Saved data entries ::
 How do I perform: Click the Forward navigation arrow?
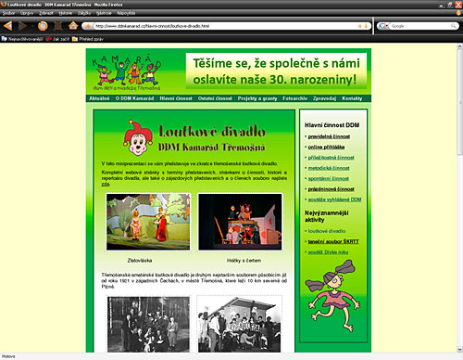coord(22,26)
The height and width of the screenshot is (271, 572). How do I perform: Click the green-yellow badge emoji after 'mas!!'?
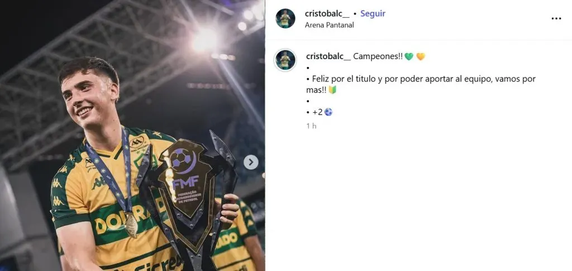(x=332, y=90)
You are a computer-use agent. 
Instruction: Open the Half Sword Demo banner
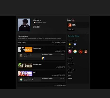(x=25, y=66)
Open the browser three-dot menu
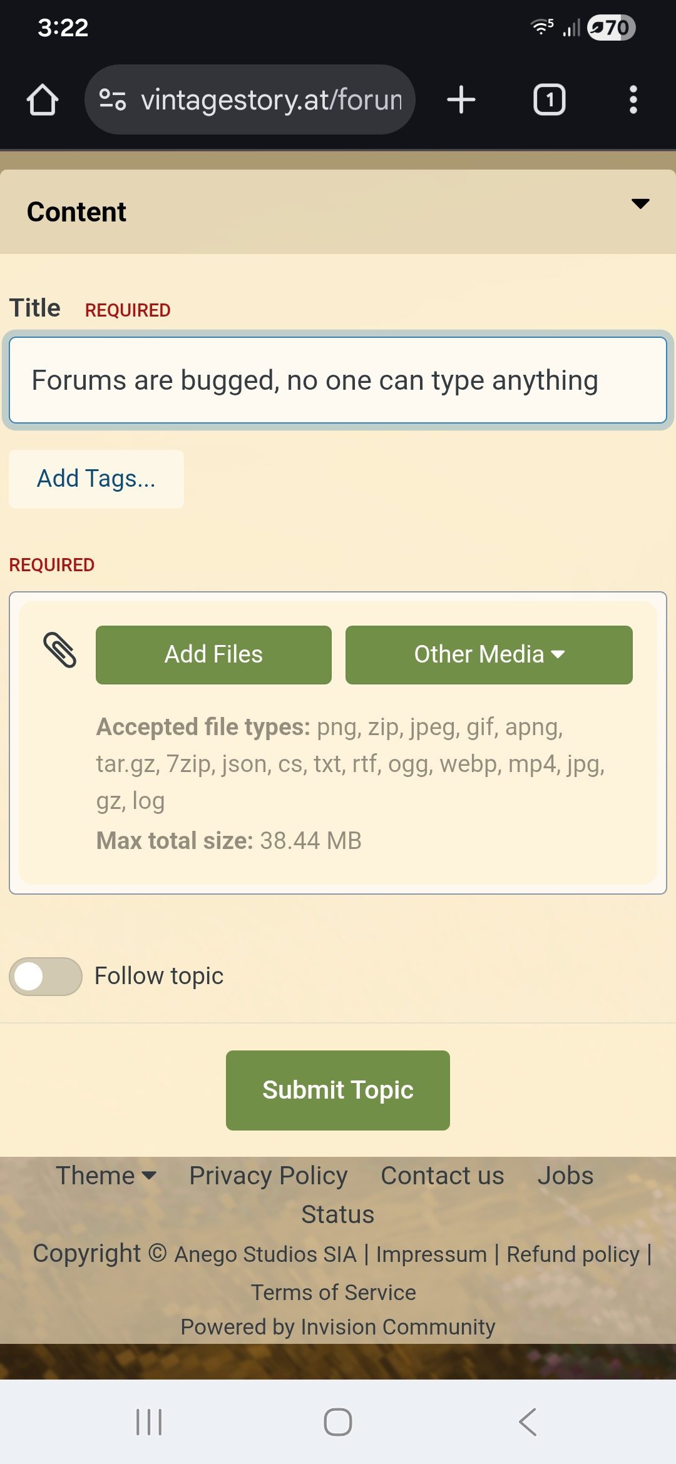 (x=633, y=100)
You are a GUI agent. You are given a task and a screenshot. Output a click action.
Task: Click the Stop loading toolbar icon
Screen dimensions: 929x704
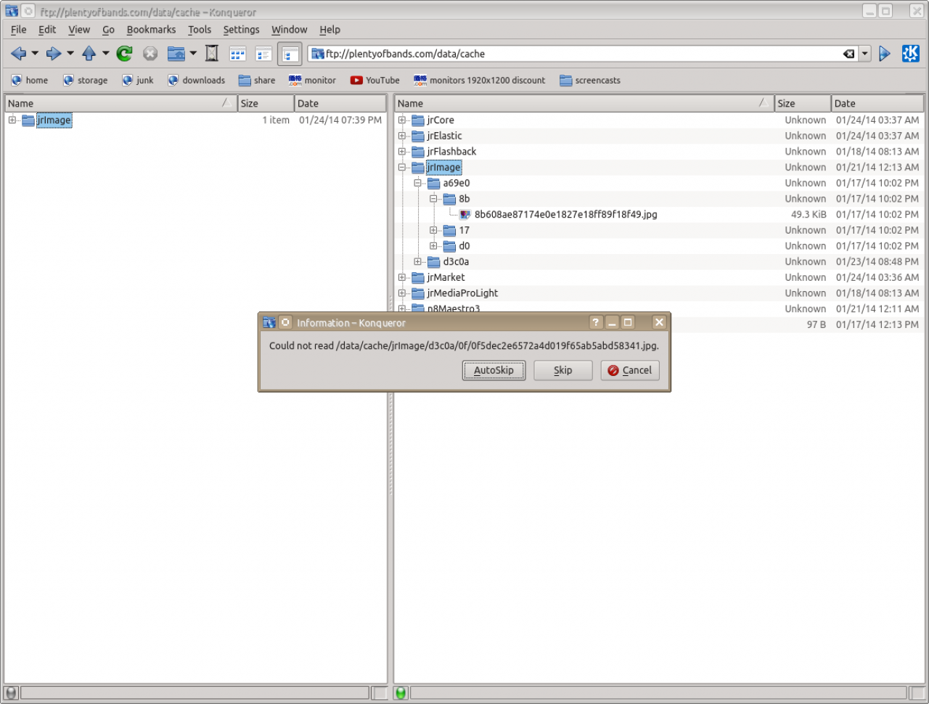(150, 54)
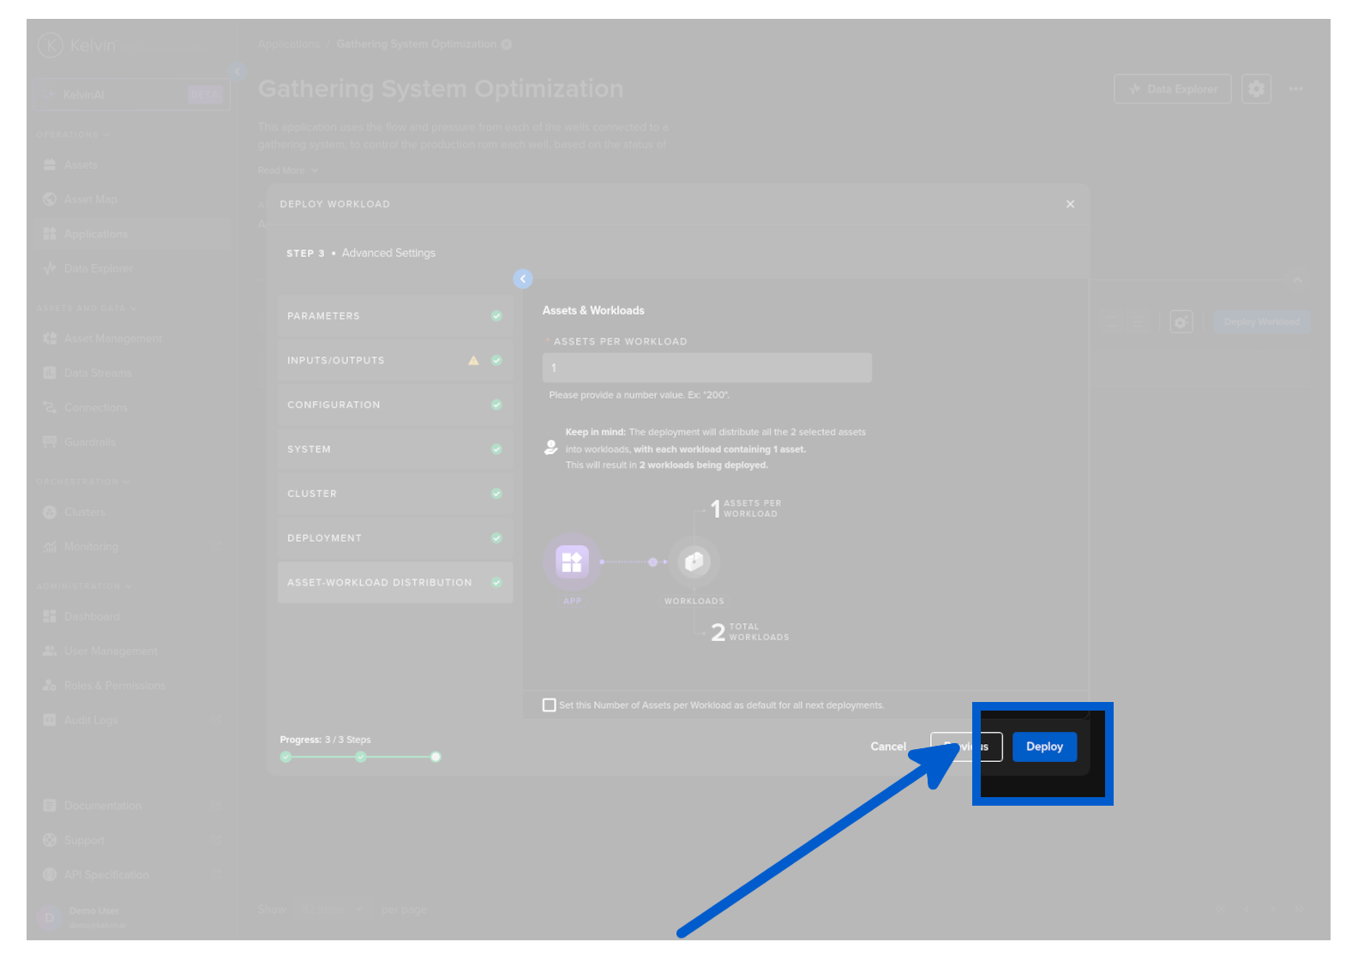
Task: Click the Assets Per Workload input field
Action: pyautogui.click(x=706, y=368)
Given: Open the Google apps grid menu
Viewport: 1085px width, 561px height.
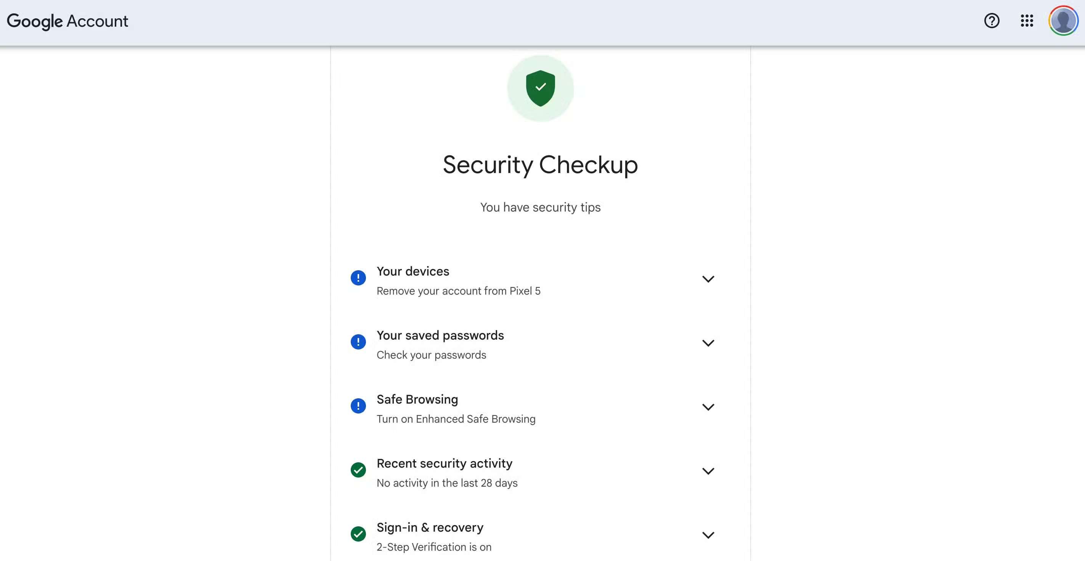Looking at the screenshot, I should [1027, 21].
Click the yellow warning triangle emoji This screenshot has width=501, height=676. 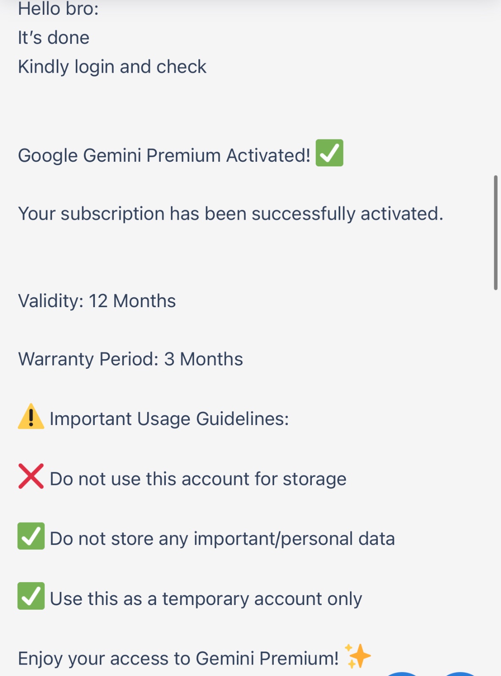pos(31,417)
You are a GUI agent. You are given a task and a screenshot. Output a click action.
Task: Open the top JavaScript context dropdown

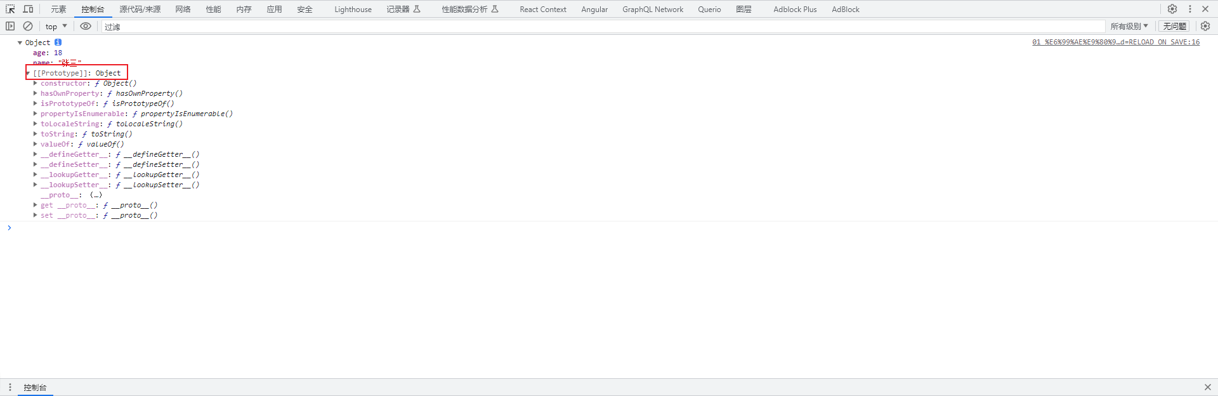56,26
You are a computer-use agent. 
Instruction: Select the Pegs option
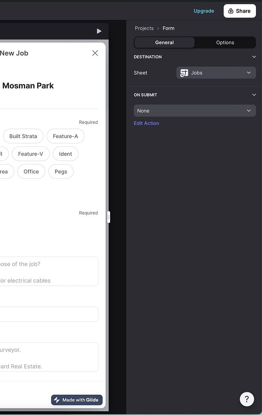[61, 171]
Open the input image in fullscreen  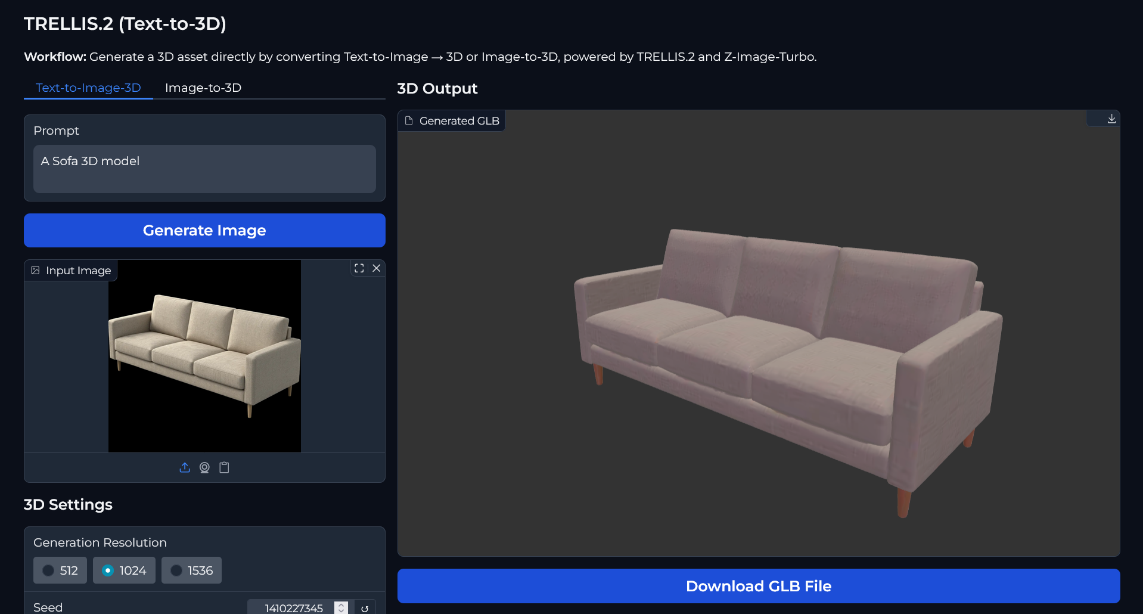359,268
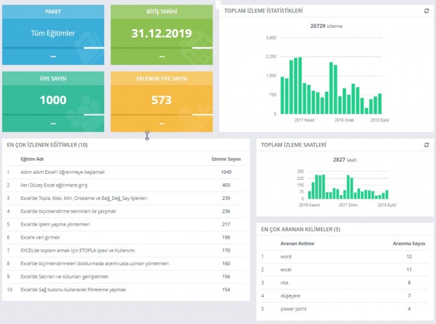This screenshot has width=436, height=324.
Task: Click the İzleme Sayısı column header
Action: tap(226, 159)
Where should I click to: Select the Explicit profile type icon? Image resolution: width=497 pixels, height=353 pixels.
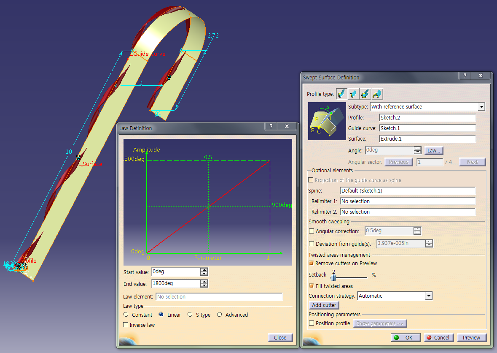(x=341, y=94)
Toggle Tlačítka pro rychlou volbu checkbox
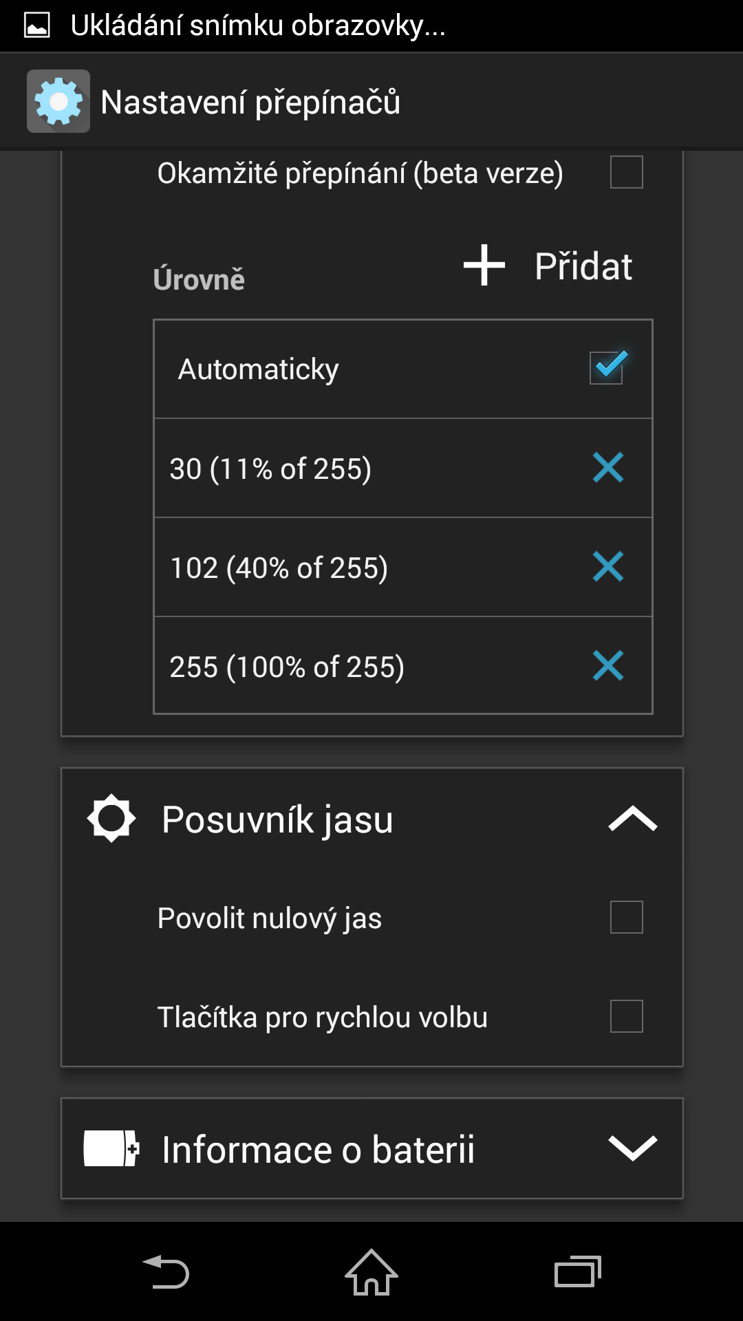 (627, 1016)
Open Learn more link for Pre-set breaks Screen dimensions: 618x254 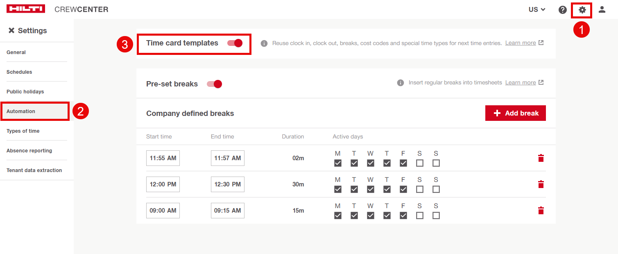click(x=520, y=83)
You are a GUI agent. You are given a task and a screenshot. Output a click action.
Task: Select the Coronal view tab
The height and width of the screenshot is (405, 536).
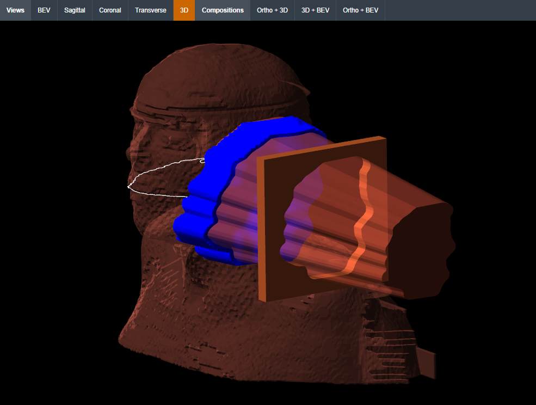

Task brief ::
The answer must be the lines above from the line that contains "Task: Select the Coronal view tab" to the final line of the data, word for word, with no pictures.

Completed task ::
Task: Select the Coronal view tab
The height and width of the screenshot is (405, 536).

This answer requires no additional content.